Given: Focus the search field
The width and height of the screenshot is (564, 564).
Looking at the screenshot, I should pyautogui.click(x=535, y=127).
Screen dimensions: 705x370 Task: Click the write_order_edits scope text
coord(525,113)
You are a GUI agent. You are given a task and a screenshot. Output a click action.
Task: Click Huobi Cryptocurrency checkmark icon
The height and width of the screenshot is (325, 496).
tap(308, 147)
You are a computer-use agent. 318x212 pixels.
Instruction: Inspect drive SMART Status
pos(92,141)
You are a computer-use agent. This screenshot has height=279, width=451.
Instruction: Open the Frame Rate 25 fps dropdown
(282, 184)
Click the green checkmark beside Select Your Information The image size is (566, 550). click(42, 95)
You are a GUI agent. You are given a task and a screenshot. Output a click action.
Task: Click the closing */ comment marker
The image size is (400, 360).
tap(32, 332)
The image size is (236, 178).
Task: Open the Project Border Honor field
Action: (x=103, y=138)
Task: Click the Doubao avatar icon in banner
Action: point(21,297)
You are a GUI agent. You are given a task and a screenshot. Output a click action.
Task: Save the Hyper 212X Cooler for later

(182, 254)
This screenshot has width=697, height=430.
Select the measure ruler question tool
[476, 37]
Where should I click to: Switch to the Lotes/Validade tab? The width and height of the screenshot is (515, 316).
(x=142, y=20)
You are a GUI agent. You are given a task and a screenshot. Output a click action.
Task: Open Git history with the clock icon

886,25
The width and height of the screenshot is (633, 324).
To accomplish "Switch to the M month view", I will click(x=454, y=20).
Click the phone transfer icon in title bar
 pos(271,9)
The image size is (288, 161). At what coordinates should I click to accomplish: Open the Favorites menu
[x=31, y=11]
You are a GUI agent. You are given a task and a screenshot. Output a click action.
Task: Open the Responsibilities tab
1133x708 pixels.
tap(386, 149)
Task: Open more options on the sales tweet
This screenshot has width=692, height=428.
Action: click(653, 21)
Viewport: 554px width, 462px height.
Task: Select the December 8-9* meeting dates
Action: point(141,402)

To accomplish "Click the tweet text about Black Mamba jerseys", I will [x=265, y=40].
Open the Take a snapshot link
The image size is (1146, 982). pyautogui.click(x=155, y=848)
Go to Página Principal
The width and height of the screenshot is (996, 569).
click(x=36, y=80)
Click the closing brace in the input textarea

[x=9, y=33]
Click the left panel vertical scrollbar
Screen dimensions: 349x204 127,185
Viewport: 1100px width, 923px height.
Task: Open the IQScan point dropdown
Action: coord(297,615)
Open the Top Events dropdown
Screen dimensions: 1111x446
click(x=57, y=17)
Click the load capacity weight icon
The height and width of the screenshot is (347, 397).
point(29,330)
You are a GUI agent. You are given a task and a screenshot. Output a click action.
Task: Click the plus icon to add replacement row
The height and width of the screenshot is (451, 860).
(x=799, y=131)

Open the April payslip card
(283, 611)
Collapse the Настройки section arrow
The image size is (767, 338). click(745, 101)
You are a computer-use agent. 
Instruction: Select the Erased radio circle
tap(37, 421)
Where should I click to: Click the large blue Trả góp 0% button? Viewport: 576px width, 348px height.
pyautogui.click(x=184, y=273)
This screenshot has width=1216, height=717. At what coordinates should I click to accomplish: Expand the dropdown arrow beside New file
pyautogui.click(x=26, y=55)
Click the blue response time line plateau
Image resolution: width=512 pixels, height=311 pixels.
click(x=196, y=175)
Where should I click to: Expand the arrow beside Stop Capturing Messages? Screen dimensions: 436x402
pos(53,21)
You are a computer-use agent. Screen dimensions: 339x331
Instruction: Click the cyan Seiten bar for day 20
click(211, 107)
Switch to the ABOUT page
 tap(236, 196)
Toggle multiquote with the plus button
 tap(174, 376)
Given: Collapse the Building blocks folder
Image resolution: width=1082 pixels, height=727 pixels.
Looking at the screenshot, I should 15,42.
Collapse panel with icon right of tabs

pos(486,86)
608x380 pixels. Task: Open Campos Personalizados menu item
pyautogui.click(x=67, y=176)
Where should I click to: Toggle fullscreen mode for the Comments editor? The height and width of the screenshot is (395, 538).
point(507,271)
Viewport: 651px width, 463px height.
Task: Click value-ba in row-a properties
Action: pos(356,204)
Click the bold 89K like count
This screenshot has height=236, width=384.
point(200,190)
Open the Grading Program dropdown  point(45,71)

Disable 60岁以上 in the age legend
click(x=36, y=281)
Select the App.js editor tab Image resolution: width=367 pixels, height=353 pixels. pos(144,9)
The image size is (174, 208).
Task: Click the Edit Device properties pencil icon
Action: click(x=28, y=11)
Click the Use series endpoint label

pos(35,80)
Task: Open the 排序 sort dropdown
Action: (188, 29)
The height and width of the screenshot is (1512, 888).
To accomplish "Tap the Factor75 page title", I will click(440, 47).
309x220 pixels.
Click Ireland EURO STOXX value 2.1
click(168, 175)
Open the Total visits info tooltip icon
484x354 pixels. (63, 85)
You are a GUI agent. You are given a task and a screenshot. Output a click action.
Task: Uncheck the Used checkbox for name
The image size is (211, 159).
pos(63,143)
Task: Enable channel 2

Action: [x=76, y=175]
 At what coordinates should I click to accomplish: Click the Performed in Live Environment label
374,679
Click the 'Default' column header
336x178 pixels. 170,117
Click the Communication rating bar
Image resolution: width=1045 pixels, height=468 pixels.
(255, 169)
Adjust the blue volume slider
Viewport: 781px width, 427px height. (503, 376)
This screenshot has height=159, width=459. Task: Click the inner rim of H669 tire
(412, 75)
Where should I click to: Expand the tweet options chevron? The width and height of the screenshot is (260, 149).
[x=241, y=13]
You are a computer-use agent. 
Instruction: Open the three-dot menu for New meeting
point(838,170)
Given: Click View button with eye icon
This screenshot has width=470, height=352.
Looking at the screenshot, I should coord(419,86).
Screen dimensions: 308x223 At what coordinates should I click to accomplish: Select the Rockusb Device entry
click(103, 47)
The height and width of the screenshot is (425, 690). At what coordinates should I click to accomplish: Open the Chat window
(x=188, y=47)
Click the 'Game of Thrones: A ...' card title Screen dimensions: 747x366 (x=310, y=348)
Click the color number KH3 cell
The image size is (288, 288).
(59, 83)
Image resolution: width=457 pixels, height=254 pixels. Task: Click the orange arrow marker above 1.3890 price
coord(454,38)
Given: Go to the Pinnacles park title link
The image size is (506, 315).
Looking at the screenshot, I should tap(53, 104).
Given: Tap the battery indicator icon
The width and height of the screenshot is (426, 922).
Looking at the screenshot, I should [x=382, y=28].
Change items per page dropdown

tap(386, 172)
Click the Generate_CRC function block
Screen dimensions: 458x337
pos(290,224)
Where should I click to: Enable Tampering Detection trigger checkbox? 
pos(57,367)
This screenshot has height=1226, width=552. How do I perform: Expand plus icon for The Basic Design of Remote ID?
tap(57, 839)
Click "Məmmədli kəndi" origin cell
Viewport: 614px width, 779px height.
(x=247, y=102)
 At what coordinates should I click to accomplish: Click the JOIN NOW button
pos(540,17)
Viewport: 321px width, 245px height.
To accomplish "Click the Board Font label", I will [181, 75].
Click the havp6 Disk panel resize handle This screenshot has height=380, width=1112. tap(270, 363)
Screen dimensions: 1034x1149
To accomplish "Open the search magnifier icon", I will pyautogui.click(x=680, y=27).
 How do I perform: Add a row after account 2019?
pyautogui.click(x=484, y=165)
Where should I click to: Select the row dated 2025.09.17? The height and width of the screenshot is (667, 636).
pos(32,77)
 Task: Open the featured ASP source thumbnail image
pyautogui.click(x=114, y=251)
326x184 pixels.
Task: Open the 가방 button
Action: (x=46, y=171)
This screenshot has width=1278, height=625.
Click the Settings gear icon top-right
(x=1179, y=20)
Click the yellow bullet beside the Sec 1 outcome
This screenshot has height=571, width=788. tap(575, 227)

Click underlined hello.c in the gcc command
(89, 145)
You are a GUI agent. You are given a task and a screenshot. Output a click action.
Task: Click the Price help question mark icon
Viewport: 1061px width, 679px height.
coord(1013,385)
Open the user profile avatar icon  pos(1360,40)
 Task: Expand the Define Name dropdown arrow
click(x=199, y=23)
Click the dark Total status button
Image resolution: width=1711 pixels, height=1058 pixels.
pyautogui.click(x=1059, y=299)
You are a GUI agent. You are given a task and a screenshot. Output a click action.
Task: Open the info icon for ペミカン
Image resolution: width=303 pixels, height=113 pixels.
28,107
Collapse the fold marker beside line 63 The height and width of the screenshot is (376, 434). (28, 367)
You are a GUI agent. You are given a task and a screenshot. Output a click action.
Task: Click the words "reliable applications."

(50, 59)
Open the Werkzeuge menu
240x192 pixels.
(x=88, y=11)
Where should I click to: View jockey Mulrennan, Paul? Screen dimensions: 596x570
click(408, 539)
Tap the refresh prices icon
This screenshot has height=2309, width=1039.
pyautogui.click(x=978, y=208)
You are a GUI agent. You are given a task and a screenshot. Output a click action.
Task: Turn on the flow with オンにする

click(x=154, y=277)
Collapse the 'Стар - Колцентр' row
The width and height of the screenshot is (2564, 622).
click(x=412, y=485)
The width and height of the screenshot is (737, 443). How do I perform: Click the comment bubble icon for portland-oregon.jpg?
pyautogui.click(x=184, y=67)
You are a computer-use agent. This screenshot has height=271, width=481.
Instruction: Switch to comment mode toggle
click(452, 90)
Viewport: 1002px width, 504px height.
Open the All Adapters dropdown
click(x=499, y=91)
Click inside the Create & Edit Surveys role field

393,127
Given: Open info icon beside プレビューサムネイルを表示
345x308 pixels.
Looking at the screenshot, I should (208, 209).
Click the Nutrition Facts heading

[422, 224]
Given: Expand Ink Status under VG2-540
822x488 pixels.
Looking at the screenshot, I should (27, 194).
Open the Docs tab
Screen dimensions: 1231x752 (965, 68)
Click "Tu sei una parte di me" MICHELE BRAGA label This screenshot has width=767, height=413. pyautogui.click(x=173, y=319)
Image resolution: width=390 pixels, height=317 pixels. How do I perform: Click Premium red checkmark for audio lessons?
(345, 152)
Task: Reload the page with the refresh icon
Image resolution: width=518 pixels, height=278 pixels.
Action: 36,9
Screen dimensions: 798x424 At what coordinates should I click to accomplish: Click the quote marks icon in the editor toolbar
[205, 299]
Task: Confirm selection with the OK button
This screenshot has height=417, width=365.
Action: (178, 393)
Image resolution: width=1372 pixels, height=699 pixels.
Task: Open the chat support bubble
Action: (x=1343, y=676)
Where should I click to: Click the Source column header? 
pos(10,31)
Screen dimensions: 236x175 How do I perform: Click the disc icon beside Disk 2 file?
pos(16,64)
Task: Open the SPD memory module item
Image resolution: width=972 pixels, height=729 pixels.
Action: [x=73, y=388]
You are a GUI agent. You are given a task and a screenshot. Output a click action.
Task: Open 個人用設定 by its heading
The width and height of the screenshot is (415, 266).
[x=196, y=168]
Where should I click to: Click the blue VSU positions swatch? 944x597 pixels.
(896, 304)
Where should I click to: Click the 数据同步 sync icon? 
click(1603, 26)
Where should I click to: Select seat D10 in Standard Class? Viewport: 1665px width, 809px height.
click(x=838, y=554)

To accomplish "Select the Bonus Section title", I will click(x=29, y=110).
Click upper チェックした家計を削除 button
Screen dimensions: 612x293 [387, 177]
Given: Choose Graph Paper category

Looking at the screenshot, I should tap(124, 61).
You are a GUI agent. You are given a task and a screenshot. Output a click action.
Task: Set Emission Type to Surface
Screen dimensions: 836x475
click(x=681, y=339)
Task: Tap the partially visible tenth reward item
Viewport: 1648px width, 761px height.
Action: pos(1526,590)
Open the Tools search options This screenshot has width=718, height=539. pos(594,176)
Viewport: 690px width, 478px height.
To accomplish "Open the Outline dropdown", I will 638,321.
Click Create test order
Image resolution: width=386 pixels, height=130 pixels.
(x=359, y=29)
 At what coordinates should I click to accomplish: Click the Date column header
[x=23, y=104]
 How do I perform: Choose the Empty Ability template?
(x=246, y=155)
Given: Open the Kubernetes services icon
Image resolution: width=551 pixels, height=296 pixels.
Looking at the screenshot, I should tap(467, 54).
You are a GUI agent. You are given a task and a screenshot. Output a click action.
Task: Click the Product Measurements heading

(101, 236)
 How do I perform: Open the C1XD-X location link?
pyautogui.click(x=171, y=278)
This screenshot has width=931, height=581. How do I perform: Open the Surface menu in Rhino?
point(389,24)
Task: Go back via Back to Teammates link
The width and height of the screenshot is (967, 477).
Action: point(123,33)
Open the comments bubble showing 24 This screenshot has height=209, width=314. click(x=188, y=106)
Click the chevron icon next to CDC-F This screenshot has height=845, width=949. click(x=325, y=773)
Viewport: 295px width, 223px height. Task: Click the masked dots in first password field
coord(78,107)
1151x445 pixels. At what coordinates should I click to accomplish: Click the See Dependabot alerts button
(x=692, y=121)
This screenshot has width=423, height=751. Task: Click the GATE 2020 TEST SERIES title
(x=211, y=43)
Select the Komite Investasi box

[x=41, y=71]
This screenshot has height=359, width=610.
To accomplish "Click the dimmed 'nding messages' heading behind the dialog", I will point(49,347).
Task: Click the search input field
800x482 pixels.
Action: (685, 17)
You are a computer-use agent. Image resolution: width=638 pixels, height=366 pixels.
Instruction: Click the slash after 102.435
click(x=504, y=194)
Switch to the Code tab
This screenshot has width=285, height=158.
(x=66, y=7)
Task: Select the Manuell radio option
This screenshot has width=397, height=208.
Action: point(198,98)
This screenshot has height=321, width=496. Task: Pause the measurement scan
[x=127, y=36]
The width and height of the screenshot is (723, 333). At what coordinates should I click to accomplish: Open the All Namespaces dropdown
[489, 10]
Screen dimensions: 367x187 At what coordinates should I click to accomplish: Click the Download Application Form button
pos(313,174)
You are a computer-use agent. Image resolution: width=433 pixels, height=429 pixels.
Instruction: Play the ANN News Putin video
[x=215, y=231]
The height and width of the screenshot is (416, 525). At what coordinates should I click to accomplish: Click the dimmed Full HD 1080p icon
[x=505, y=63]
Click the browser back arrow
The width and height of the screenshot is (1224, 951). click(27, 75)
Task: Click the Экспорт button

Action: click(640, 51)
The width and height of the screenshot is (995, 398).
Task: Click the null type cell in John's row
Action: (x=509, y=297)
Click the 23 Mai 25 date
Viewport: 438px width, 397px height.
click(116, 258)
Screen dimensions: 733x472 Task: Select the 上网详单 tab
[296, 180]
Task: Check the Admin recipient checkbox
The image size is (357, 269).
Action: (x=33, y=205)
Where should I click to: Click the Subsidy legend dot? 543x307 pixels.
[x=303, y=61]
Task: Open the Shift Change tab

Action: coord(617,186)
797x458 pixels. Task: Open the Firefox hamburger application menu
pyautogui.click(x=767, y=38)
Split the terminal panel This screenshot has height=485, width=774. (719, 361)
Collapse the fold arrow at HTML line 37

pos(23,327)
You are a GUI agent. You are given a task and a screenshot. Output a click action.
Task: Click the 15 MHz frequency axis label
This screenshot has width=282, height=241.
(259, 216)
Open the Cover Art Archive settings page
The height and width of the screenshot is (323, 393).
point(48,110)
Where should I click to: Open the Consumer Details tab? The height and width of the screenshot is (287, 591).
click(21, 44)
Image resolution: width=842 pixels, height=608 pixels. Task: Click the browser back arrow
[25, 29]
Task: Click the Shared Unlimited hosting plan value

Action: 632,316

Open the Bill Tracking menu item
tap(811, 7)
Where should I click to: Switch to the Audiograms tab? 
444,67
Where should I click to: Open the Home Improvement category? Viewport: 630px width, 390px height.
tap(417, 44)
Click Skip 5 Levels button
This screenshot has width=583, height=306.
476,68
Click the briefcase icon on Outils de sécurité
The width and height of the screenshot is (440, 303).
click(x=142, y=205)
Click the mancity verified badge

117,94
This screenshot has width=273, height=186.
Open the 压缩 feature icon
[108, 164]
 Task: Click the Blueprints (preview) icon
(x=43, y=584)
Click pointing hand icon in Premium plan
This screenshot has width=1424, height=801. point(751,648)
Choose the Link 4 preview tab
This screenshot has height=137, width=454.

REQUIRED ACTION: Only the lines from the one with "Where should I click to: Click the Subsidy" through the last line of the material above are to be duplicated, exactly and with both ends kept.

OUTPUT:
Where should I click to: Click the Subsidy legend dot? 543x307 pixels.
[x=303, y=61]
Task: Open the Shift Change tab

Action: coord(617,186)
797x458 pixels. Task: Open the Firefox hamburger application menu
pyautogui.click(x=767, y=38)
Split the terminal panel This screenshot has height=485, width=774. (719, 361)
Collapse the fold arrow at HTML line 37

pos(23,327)
You are a GUI agent. You are given a task and a screenshot. Output a click action.
Task: Click the 15 MHz frequency axis label
This screenshot has width=282, height=241.
(259, 216)
Open the Cover Art Archive settings page
The height and width of the screenshot is (323, 393).
point(48,110)
Where should I click to: Open the Consumer Details tab? The height and width of the screenshot is (287, 591).
click(21, 44)
Image resolution: width=842 pixels, height=608 pixels. Task: Click the browser back arrow
[25, 29]
Task: Click the Shared Unlimited hosting plan value

Action: 632,316

Open the Bill Tracking menu item
tap(811, 7)
Where should I click to: Switch to the Audiograms tab? 
444,67
Where should I click to: Open the Home Improvement category? Viewport: 630px width, 390px height.
tap(417, 44)
Click Skip 5 Levels button
This screenshot has width=583, height=306.
476,68
Click the briefcase icon on Outils de sécurité
The width and height of the screenshot is (440, 303).
click(x=142, y=205)
Click the mancity verified badge

117,94
This screenshot has width=273, height=186.
Open the 压缩 feature icon
[108, 164]
 Task: Click the Blueprints (preview) icon
(x=43, y=584)
Click pointing hand icon in Premium plan
This screenshot has width=1424, height=801. point(751,648)
Choose the Link 4 preview tab
This screenshot has height=137, width=454.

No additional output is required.